• _DIRECTIONS_:
Whenever a line of the entries below holds the string "screenshot", copy that line and return it.

• _EXTRACTED ENTRIES_:

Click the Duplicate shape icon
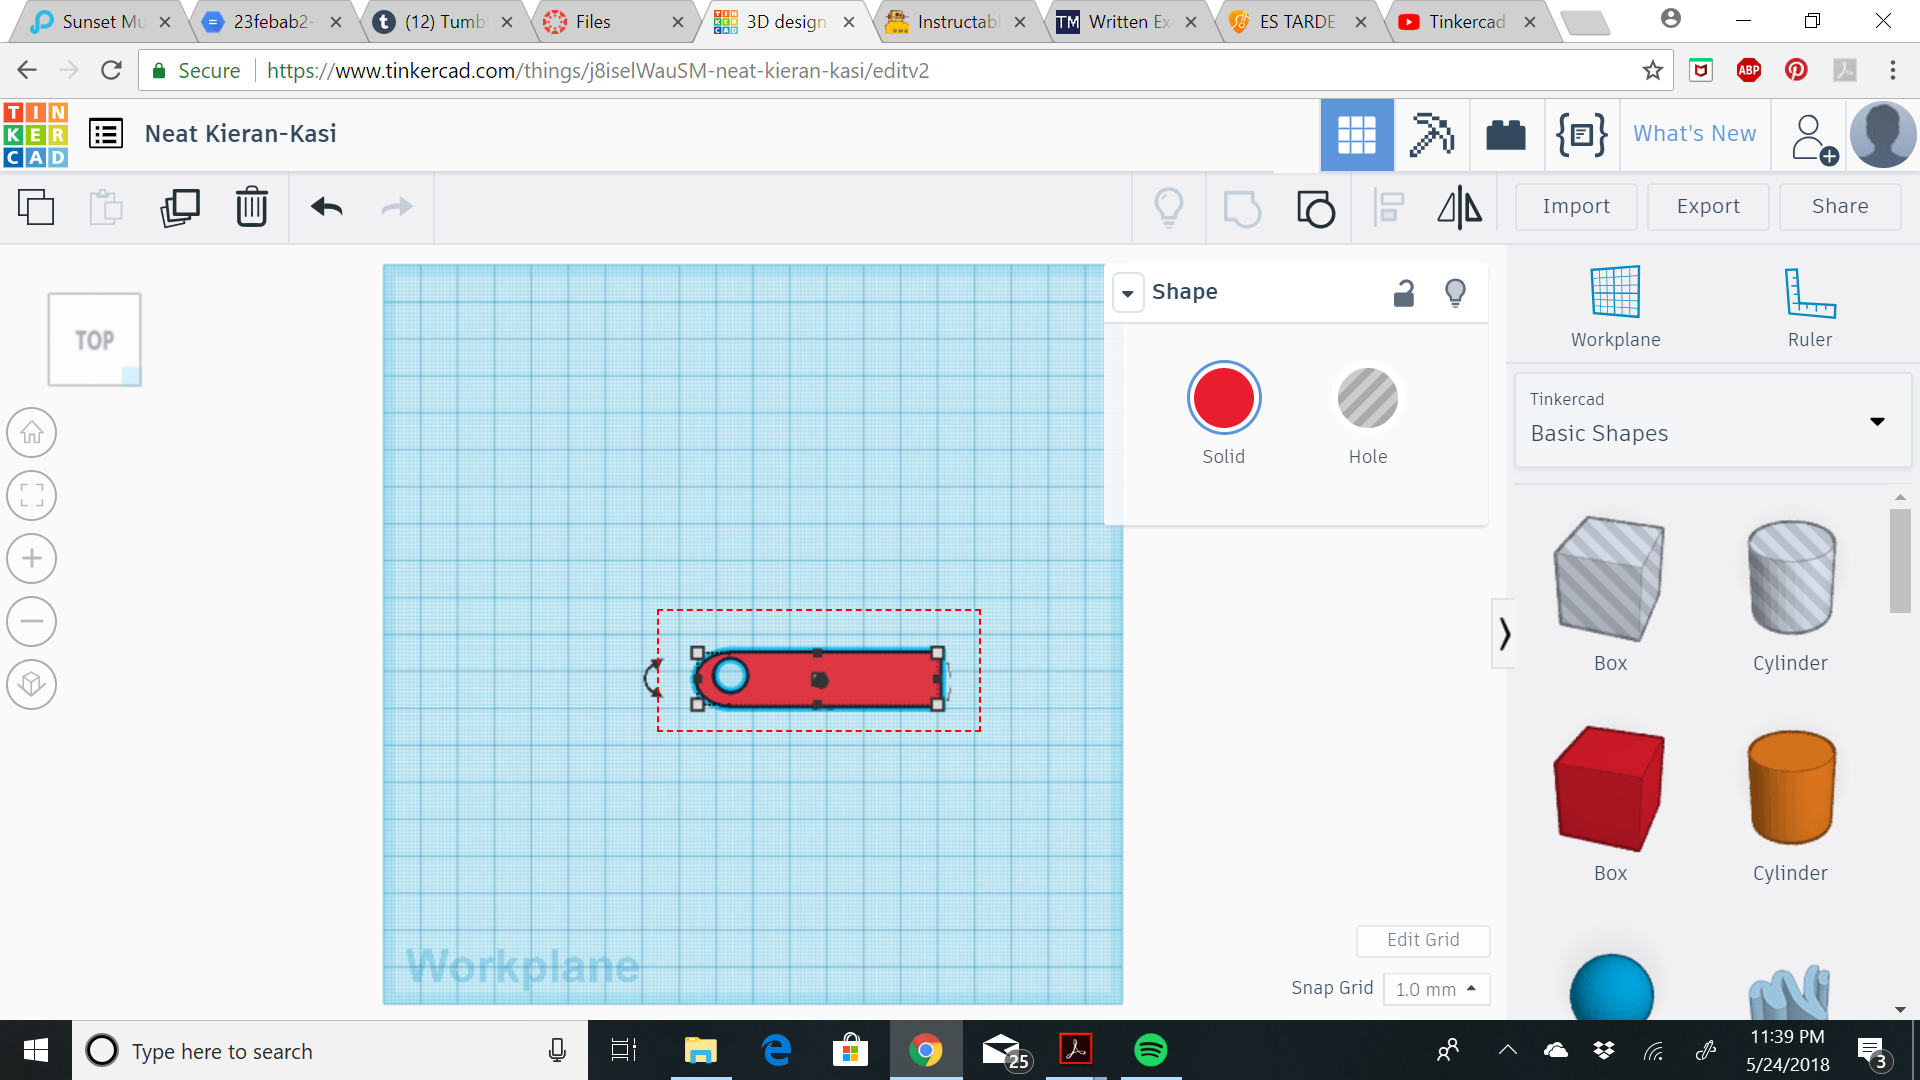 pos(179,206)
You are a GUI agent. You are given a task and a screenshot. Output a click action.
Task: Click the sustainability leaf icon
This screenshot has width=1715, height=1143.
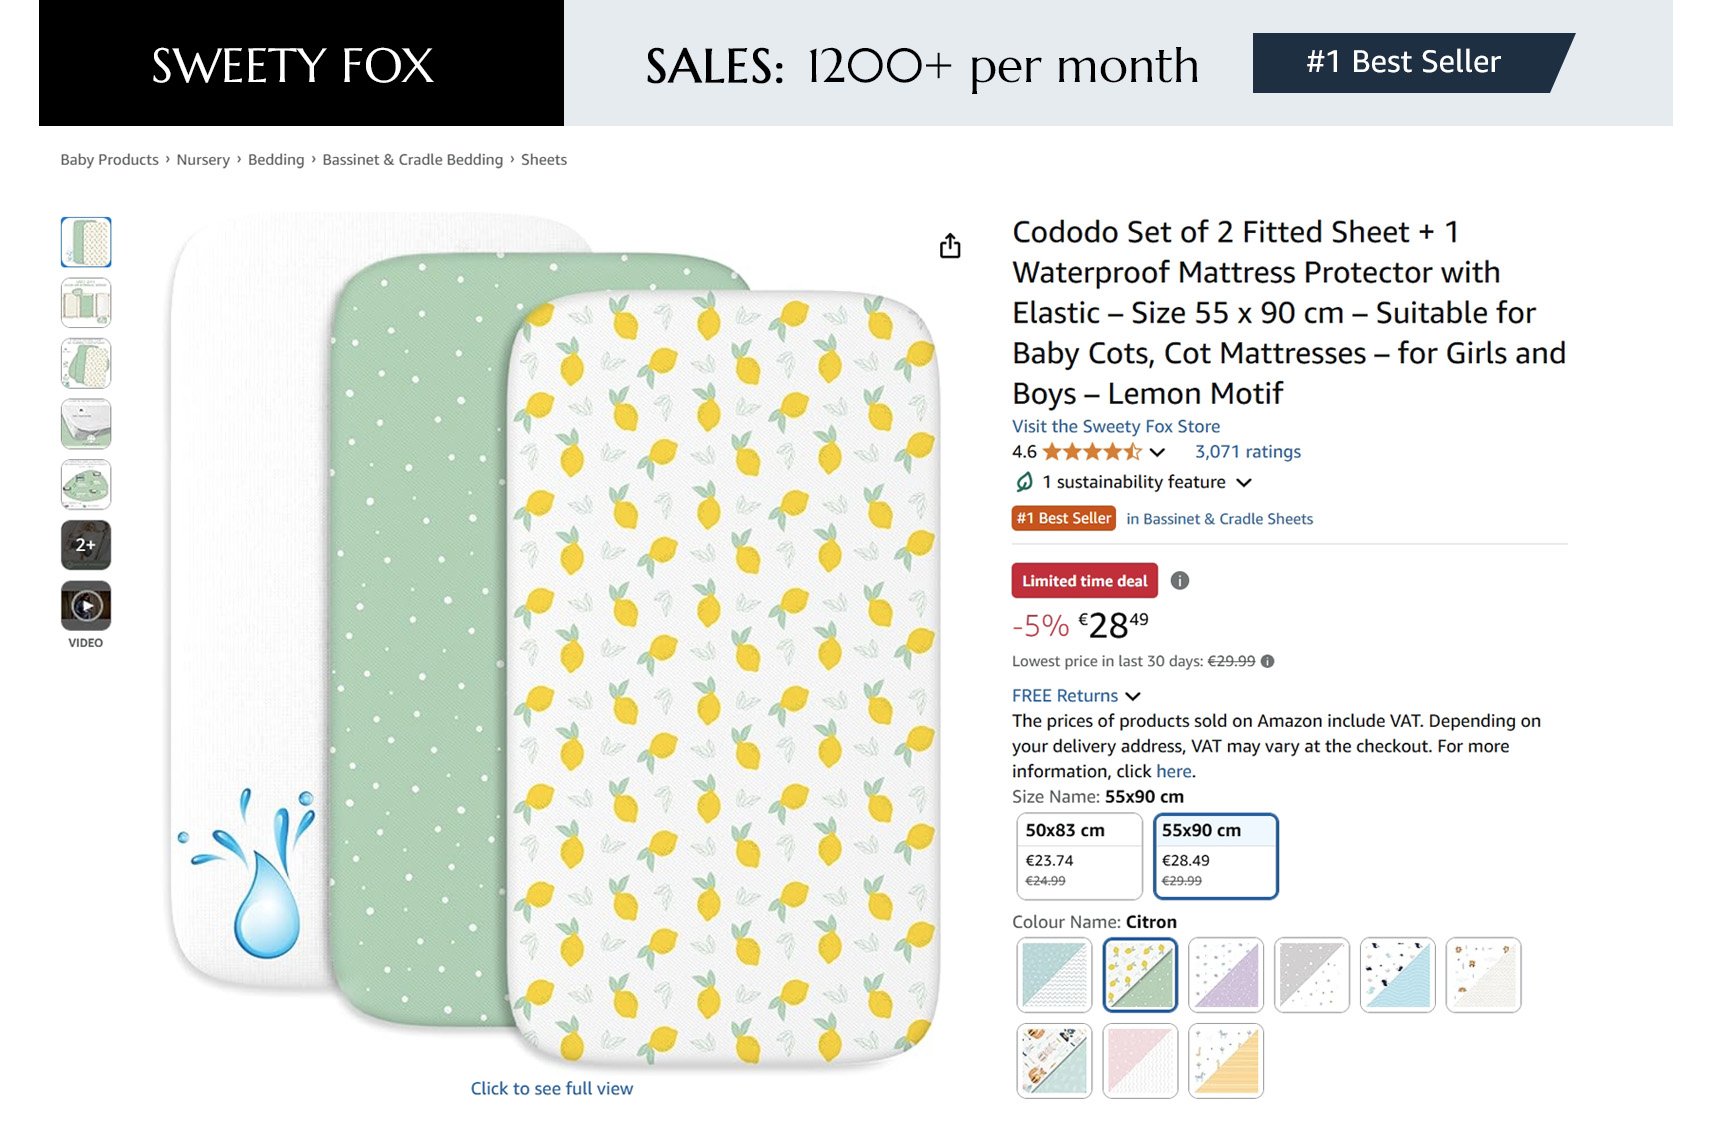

• _ANSWER BELOW_:
You are a GUI agent. You are given a task and a screenshot. Output a click action.
This screenshot has width=1715, height=1143.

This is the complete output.